Researchers have managed to use a voice-recognition system to teach artificial intelligence to read lips. This task represents a real challenge for both computers and humans.

Reading on the lips represents a real challenge, both for humans and for artificial intelligence. In 2016, AI Deepmind of Google was able to exceed the performance of a professional but had reached only 46.8% success rate, compared to the still 12.4% success rate for humans in the same circumstances.

A team of researchers from Zhejiang University in China, Stevens Institute of Technology in the United States, and Alibaba, has developed a new approach, using voice recognition systems to improve training of artificial intelligence. This system, called Lip by Speech (LIBS) , allows AI to learn to recognize much more subtle cues in the movement of the lips.
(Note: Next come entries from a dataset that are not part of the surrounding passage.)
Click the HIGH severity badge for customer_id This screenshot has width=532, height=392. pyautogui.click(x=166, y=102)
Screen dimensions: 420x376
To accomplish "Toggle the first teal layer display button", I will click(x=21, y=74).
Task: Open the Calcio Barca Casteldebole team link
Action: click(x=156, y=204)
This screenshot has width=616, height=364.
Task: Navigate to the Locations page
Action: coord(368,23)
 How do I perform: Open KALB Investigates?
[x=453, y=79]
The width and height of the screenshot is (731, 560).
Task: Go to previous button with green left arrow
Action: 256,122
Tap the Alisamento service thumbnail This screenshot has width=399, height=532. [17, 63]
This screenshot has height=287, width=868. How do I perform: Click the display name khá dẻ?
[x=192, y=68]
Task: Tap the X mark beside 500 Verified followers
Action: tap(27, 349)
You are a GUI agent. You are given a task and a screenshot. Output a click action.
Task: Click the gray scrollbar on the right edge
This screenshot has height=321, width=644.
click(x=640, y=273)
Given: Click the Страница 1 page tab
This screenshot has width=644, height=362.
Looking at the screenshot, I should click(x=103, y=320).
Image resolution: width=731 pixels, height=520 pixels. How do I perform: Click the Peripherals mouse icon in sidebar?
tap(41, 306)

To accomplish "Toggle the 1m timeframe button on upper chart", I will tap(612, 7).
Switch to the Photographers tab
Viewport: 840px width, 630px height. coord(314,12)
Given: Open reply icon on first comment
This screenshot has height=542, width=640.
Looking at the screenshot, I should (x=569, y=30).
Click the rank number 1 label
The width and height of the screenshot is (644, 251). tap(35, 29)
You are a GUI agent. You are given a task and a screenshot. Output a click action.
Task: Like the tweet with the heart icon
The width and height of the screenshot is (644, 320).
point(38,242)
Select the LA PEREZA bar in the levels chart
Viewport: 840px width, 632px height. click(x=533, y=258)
Speech recognition to train lip reading

The researchers used pre-established databases , the LRS2 – with 45,000 sentences in English from the BBC -, and the CMLR – with more than 100,000 sentences in Mandarin. Despite an error rate of around 10%, the use of voice recognition allows fine analysis of the videos, which drives the Libs system both in terms of whole sequences or sentences and image by image.

This new approach was able to reduce the error rate by 7.66% in Chinese and 2.75% in English compared to previous methods. The improvement is even more noticeable when training data is limited. Researchers plan to apply this method to teach an AI to interpret sign language.